> **Tarefas**
a: Reescreva de forma mais concisa o parágrafo do parecer que começa com "Após análise da secretaria", preservando os fatos principais.
b: Segundo o parecer, em qual município o projeto foi realizado?
c: Escreva a continuação do parecer a partir da última frase apresentada.

> **Trecho do parecer**
+---+
ADVOCACIA-GERAL DA UNIÃO
CONSULTORIA-GERAL DA UNIÃO
CONSULTORIA JURÍDICA NO MINISTÉRIO DA CULTURA

 

 

PARECER nº 317/2023/CONJUR-MINC/CGU/AGU

PROCESSO nº 00747.000188/2022-86

INTERESSADA: Secretaria de Economia Criativa e Fomento Cultural

ASSUNTO: Pronac. Fiscalização. Ação popular. Pagamento de artista.

 

EMENTA: DIREITO CONSTITUCIONAL E ADMINISTRATIVO.
I - Programa Nacional de Apoio à Cultura - Pronac. Fiscalização. Denúncia de irregularidades na execução de projeto cultural, com aplicação de inabilitação cautelar e suspensão de pagamento de cachê artístico.
II - A simples manifestação política no exercício do ofício artístico, ainda que realizada no contexto de um projeto cultural financiado com recursos públicos de renúncia fiscal da Lei Rouanet, não caracteriza, por si só, violação às normas do Pronac ou aos princípios da administração pública.
III - Inexistência de qualquer evidência de promoção pessoal de autoridade ou servidor público que caracterize desvio de finalidade do projeto. Impossibilidade de fiscalização estatal sobre o conteúdo artístico ou cultural das exibições ou execuções públicas realizadas no âmbito de projeto cultural financiado por incentivos fiscais, exceto no que tange a condições objetivas pré-estabelecidas na aprovação do projeto segundo os regulamentos vigentes.
IV - Inabilitação cautelar retirada. Ausência de razões que impeçam os pagamentos pendentes com recursos captados, incluindo o cachê da artista em questão, a fim de que se dê prosseguimento à prestação de contas do projeto.

 

 

Sra. Consultora Jurídica,

 

Trata-se de consulta formulada pela Secretaria de Economia Criativa e Fomento Cultural por meio da Nota Técnica nº 20/2023 (SEI nº 1483578), na qual se questiona sobre a possibilidade de pagamento de cachê devido a artista por serviços prestados no projeto Pronac 18-5448, em razão de ação popular proposta contra a União, a associação civil proponente do projeto e o Município de São José dos Campos, onde o projeto realizou-se.

Segundo consta dos autos, o ajuizamento da ação resultou em diligências do ministério junto à proponente que culminaram com a sua inabilitação cautelar e bloqueio das contas do projeto, em virtude de manifestações de caráter político realizadas por parte da artista em questão durante o evento integrante do projeto.

Após análise da secretaria, a inabilitação cautelar já foi retirada e as contas já foram devidamente desbloqueadas, uma vez que não foi identificada irregularidade na execução do projeto. No entanto, recomendou-se à proponente que não efetuasse o pagamento do cachê da artista com recursos incentivados enquanto sua situação judicial na ação popular não fosse solucionada.
+---+
> **Registros**
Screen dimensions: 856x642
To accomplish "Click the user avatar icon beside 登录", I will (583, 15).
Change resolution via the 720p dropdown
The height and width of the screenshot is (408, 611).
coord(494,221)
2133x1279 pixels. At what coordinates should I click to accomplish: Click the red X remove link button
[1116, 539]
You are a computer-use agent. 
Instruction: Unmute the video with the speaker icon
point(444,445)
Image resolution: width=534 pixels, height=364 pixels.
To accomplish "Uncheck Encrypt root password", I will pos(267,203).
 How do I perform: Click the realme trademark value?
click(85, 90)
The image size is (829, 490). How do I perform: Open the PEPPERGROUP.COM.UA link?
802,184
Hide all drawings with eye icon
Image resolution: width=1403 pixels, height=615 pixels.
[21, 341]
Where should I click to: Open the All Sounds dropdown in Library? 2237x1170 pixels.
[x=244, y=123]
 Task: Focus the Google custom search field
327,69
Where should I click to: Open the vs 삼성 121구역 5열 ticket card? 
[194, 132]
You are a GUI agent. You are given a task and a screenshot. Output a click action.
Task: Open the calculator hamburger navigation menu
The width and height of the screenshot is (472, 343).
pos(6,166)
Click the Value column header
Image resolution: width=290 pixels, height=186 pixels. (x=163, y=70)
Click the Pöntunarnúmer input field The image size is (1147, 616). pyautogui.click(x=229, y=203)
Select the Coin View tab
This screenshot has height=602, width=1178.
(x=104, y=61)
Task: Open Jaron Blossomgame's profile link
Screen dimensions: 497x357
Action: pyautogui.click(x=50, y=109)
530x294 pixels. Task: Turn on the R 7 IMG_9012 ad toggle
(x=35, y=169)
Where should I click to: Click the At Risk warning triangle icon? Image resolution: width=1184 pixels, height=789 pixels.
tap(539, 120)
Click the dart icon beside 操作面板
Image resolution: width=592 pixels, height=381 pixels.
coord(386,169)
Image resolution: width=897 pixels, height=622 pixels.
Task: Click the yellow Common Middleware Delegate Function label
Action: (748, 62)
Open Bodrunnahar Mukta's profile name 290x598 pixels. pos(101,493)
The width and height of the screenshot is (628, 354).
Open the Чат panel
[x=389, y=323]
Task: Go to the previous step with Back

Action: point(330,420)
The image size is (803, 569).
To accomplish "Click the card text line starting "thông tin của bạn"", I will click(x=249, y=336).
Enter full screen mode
+---+
> **Resultados esperados**
a: A secretaria não encontrou irregularidade na execução do projeto. Por isso, retirou a inabilitação cautelar e desbloqueou as contas. Ainda assim, recomendou à proponente que não pagasse o cachê da artista com recursos incentivados até a solução da situação judicial na ação popular.

b: Em São José dos Campos.

c:
Conforme informado na nota técnica, o proponente relata que os processos administrativos abertos no Ministério Público Estadual e no Ministério Público Federal já se encontram  arquivados, sem que houvesse qualquer vedação de pagamento do cachê da artista no show. Neste sentido, questiona se há algum impedimento para que o pagamento seja realizado, a fim de que se possam ultimar os procedimentos de prestação de contas sobre o projeto.

Por meio da Cota nº 247/2023/CONJUR-MinC/CGU/AGU, esta Consultoria Jurídica solicitou cópias dos documentos dos processos administrativos no Ministério Público que deram ensejo ao arquivamento dos procedimentos apuratórios. No entanto, tais documentos não foram providenciados, sendo que não se encontram acessíveis publicamente nos sistemas de consulta processual do Ministério Público. Na mesma cota, solicitou-se ainda o apensamento dos autos 01400.021825/2023-12 (onde foi autuada a Nota Técnica nº 20/2023) aos presentes autos, uma vez que é no presente processo administrativo que se está a tratar da ação popular que questiona o pagamento da artista com recursos públicos.

Realizado o referido apensamento, bem como a conexão dos presentes autos com o Processo nº 01400.022597/2018-31, que cuida do acompanhamento da execução do Pronac 18-5448, retornam os autos a esta Consultoria Jurídica, para nova manifestação.

É o relatório. Passo à análise.

Embora não tenha havido suficiente saneamento dos autos, uma vez que não foram localizadas as decisões exaradas pelo Ministério Público acerca do arquivamento dos procedimentos apuratórios instaurados, é possível verificar, em consulta ao andamento processual da Ação Popular nº 1061746-94.2022.4.01.3400, que a 7ª Vara Federal Cível da Seção Judiciária do Distrito Federal já proferiu sentença no caso, conforme cópia anexa ao presente parecer.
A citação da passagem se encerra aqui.